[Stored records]
------------------------------------------------------------------------
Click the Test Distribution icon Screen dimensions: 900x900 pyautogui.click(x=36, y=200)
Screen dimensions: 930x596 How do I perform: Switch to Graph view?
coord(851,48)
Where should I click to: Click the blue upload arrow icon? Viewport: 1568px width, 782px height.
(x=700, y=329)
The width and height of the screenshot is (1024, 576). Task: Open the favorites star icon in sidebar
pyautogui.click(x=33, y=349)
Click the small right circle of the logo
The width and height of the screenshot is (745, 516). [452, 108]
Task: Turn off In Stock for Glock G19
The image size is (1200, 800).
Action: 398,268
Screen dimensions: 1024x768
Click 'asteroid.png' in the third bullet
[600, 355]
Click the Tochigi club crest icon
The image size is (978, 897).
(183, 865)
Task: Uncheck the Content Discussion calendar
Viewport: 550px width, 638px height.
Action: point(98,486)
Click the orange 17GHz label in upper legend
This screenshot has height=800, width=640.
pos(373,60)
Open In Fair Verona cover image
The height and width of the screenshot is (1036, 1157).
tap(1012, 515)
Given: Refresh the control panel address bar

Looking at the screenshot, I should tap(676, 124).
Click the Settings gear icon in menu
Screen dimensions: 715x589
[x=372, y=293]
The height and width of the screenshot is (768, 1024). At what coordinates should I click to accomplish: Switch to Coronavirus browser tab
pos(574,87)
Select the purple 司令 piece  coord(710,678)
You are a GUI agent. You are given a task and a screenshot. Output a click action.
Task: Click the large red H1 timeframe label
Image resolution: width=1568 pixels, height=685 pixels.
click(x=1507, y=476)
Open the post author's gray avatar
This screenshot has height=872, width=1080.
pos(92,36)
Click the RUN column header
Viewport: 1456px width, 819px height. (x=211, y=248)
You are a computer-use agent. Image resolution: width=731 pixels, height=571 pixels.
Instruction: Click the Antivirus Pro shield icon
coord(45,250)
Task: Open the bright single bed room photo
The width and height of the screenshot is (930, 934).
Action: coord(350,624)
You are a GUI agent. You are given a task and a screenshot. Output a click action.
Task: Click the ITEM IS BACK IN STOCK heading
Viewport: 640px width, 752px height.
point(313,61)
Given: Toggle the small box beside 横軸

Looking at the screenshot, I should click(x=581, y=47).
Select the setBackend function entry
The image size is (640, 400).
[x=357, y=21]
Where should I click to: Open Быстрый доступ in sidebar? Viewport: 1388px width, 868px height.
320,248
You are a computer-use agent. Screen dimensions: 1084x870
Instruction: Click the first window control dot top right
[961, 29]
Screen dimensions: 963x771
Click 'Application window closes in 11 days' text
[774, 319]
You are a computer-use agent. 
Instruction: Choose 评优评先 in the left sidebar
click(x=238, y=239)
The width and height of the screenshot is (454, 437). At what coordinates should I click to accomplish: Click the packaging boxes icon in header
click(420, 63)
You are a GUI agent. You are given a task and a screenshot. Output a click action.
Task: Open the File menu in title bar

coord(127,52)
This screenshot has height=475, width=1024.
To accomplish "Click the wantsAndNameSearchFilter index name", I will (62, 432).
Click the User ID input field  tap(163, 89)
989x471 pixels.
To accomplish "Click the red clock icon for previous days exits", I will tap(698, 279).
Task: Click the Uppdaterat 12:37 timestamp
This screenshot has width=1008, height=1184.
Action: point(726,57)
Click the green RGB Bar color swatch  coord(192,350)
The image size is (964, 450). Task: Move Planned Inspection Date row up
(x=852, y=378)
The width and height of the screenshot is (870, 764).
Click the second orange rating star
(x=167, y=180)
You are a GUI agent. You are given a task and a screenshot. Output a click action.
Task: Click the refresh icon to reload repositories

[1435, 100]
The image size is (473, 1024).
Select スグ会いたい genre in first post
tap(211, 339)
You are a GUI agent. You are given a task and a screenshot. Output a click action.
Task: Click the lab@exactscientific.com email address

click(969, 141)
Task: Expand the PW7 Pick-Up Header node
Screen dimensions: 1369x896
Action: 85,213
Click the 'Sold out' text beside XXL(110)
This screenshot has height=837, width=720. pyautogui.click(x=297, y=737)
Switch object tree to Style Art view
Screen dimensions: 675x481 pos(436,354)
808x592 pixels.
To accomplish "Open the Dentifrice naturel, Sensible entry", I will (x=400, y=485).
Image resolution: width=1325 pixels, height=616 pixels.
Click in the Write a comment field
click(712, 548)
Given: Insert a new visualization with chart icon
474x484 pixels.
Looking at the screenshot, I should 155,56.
------------------------------------------------------------------------
Brief: Retype all of the data exactly, so that nothing differs from what is given.

Result of the task:
Click the Test Distribution icon Screen dimensions: 900x900 pyautogui.click(x=36, y=200)
Screen dimensions: 930x596 How do I perform: Switch to Graph view?
coord(851,48)
Where should I click to: Click the blue upload arrow icon? Viewport: 1568px width, 782px height.
(x=700, y=329)
The width and height of the screenshot is (1024, 576). Task: Open the favorites star icon in sidebar
pyautogui.click(x=33, y=349)
Click the small right circle of the logo
The width and height of the screenshot is (745, 516). [452, 108]
Task: Turn off In Stock for Glock G19
The image size is (1200, 800).
Action: 398,268
Screen dimensions: 1024x768
Click 'asteroid.png' in the third bullet
[600, 355]
Click the Tochigi club crest icon
The image size is (978, 897).
(183, 865)
Task: Uncheck the Content Discussion calendar
Viewport: 550px width, 638px height.
Action: point(98,486)
Click the orange 17GHz label in upper legend
This screenshot has height=800, width=640.
pos(373,60)
Open In Fair Verona cover image
The height and width of the screenshot is (1036, 1157).
tap(1012, 515)
Given: Refresh the control panel address bar

Looking at the screenshot, I should tap(676, 124).
Click the Settings gear icon in menu
Screen dimensions: 715x589
[x=372, y=293]
The height and width of the screenshot is (768, 1024). At what coordinates should I click to accomplish: Switch to Coronavirus browser tab
pos(574,87)
Select the purple 司令 piece  coord(710,678)
You are a GUI agent. You are given a task and a screenshot. Output a click action.
Task: Click the large red H1 timeframe label
Image resolution: width=1568 pixels, height=685 pixels.
click(x=1507, y=476)
Open the post author's gray avatar
This screenshot has height=872, width=1080.
pos(92,36)
Click the RUN column header
Viewport: 1456px width, 819px height. (x=211, y=248)
You are a computer-use agent. Image resolution: width=731 pixels, height=571 pixels.
Instruction: Click the Antivirus Pro shield icon
coord(45,250)
Task: Open the bright single bed room photo
The width and height of the screenshot is (930, 934).
Action: coord(350,624)
You are a GUI agent. You are given a task and a screenshot. Output a click action.
Task: Click the ITEM IS BACK IN STOCK heading
Viewport: 640px width, 752px height.
point(313,61)
Given: Toggle the small box beside 横軸

Looking at the screenshot, I should click(x=581, y=47).
Select the setBackend function entry
The image size is (640, 400).
[x=357, y=21]
Where should I click to: Open Быстрый доступ in sidebar? Viewport: 1388px width, 868px height.
320,248
You are a computer-use agent. Screen dimensions: 1084x870
Instruction: Click the first window control dot top right
[961, 29]
Screen dimensions: 963x771
Click 'Application window closes in 11 days' text
[774, 319]
You are a computer-use agent. 
Instruction: Choose 评优评先 in the left sidebar
click(x=238, y=239)
The width and height of the screenshot is (454, 437). At what coordinates should I click to accomplish: Click the packaging boxes icon in header
click(420, 63)
You are a GUI agent. You are given a task and a screenshot. Output a click action.
Task: Open the File menu in title bar

coord(127,52)
This screenshot has height=475, width=1024.
To accomplish "Click the wantsAndNameSearchFilter index name", I will (62, 432).
Click the User ID input field  tap(163, 89)
989x471 pixels.
To accomplish "Click the red clock icon for previous days exits", I will tap(698, 279).
Task: Click the Uppdaterat 12:37 timestamp
This screenshot has width=1008, height=1184.
Action: point(726,57)
Click the green RGB Bar color swatch  coord(192,350)
The image size is (964, 450). Task: Move Planned Inspection Date row up
(x=852, y=378)
The width and height of the screenshot is (870, 764).
Click the second orange rating star
(x=167, y=180)
You are a GUI agent. You are given a task and a screenshot. Output a click action.
Task: Click the refresh icon to reload repositories

[1435, 100]
The image size is (473, 1024).
Select スグ会いたい genre in first post
tap(211, 339)
You are a GUI agent. You are given a task and a screenshot. Output a click action.
Task: Click the lab@exactscientific.com email address

click(969, 141)
Task: Expand the PW7 Pick-Up Header node
Screen dimensions: 1369x896
Action: 85,213
Click the 'Sold out' text beside XXL(110)
This screenshot has height=837, width=720. pyautogui.click(x=297, y=737)
Switch object tree to Style Art view
Screen dimensions: 675x481 pos(436,354)
808x592 pixels.
To accomplish "Open the Dentifrice naturel, Sensible entry", I will (x=400, y=485).
Image resolution: width=1325 pixels, height=616 pixels.
Click in the Write a comment field
click(712, 548)
Given: Insert a new visualization with chart icon
474x484 pixels.
Looking at the screenshot, I should 155,56.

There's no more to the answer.